Das versteinerte Brot von Hellinghausen

Inhalt: Die Sage,
↓ Infos, Kirchenlied,
↓ ähnliche Sagen


Die Sage „Die beiden Schwestern“

Vor langen Jahren lebten zu Helling­hausen, einem freund­lichen Dörf­chen in der Nähe von Lipp­stadt, zwei Schwes­tern. Die eine war sehr reich und lebte mit ihrem Mann und ihren Kin­dern im Über­fluss, die andere aber war so arm, dass sie mit ihren sechs Kin­dern Hunger und Kälte er­tra­gen musste, denn sie war eine hilf­lose Witwe, die nur von Al­mosen lebte.

Viele Jahre lang hatte die reiche Schwes­ter den Jam­mer und die Ar­mut ihrer un­glück­lichen Ver­wand­ten an­ge­sehen, ohne ihr zu hel­fen, so sehr die arme Schwes­ter auch da­rum bat.

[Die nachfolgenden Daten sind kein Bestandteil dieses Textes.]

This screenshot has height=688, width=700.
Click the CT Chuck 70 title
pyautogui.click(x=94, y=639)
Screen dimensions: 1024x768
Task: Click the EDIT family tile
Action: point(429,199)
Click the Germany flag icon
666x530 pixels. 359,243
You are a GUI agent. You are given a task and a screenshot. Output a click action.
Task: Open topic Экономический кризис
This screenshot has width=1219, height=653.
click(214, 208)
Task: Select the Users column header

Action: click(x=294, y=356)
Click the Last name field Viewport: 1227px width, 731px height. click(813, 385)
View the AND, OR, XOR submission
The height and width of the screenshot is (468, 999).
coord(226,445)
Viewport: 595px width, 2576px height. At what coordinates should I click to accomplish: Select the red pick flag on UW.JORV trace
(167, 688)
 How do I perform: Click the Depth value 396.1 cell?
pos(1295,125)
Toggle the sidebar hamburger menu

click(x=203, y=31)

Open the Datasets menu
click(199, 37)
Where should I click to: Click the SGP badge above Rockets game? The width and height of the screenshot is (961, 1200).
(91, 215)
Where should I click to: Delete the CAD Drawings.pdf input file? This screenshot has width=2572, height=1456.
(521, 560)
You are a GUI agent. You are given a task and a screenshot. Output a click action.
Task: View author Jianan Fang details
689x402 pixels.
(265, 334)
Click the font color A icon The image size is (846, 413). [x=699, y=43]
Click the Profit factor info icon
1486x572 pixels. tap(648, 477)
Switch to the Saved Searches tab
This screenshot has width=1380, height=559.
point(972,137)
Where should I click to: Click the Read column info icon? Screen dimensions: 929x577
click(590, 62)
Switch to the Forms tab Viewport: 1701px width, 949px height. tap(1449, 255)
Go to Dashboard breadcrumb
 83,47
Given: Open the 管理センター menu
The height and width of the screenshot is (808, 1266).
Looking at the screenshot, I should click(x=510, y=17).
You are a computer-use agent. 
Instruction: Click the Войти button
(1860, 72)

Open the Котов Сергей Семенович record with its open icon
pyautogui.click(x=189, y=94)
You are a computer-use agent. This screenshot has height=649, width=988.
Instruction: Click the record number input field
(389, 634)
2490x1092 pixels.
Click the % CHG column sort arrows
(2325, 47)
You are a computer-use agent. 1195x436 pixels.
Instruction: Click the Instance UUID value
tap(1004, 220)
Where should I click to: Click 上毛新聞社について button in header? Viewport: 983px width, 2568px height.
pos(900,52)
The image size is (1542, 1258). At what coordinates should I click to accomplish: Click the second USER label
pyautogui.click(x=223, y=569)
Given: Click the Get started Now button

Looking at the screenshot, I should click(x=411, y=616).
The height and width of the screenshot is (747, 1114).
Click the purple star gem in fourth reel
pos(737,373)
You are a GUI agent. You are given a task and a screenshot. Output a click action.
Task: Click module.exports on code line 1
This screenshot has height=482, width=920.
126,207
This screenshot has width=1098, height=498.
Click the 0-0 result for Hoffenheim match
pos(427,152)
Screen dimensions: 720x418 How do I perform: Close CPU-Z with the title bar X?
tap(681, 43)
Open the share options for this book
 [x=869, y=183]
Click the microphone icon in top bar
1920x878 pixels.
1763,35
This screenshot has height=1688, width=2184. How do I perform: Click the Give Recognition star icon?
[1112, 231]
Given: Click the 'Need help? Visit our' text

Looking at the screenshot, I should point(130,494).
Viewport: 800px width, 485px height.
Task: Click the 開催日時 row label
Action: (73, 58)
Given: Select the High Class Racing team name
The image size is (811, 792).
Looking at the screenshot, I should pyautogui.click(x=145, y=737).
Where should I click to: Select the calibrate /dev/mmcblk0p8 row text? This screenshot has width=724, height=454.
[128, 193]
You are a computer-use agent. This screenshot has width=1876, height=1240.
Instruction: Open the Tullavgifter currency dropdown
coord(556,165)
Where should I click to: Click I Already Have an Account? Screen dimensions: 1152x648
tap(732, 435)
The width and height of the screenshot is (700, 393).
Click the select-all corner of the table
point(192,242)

Eines Tages aber konnte die arme Mut­ter das Jammer­ge­schrei ihrer hungri­gen Kin­der nicht mehr er­tra­gen und sie ent­schloss sich, noch ein­mal zu ihrer Schwes­ter zu gehen und sie um ein Stück­chen Brot an­zu­flehen. Die rei­che Schwes­ter aber ant­wor­tete: „Ich habe kein Brot!“
Und als die arme Schwes­ter mit Trä­nen in den Augen noch in­niger in sie drang, rief diese mit gellen­der Stimme: „Das Brot, das ich im Hause habe, mag zu Stein werden!“

Da kehrte die unglück­liche Mutter mit Kummer im Her­zen zu ihren hungri­gen Kin­dern zu­rück.
Als nun am anderen Morgen die böse Schwes­ter den Schrank öff­nete, um das Brot heraus­zu­nehmen, siehe, da war es zu Stein ge­wor­den - und vor Schrecken stürzte sie zu Bo­den und war tot.

Quelle: ↗hellinghausen.de
Die Sage wurde dem Buch ent­nom­men: „Mein Heimat­land“, West­fä­li­sches Lese­buch, Crüwell Ver­lag, Dort­mund 1930.

Infos

Das verstei­nerte Brot ist in der Kirche in Helling­hausen neben dem Ein­gang aus­ge­stellt (Foto oben). Ursprüng­lich hing das steinerne Brot als warnen­des Bei­spiel an einer eiser­nen Kette hin­ter dem Hoch­altar. Auf­grund der Sage soll die WikipediaKirche in Helling­hausen schon im Mittel­alter eine regio­nale Attrak­tion ge­wesen sein.

Im Internet habe ich auch eine längere ↗ausge­schmück­tere Fas­sung der Sage ge­fun­den, die zu­sätz­lich die Ehe­männer der Schwes­tern und die famili­ären Situa­tio­nen ge­nauer be­schreibt.

Und sogar ein Kirchen­lied mit dem Inhalt der Sage habe ich ge­funden: „Gott ver­läßt die Seinen nicht“, ver­öffent­licht 1842. Im Folgenden sind beiden Seiten aus dem Gesangsbuch abgebildet und können durch Anklicken vergrößert werden.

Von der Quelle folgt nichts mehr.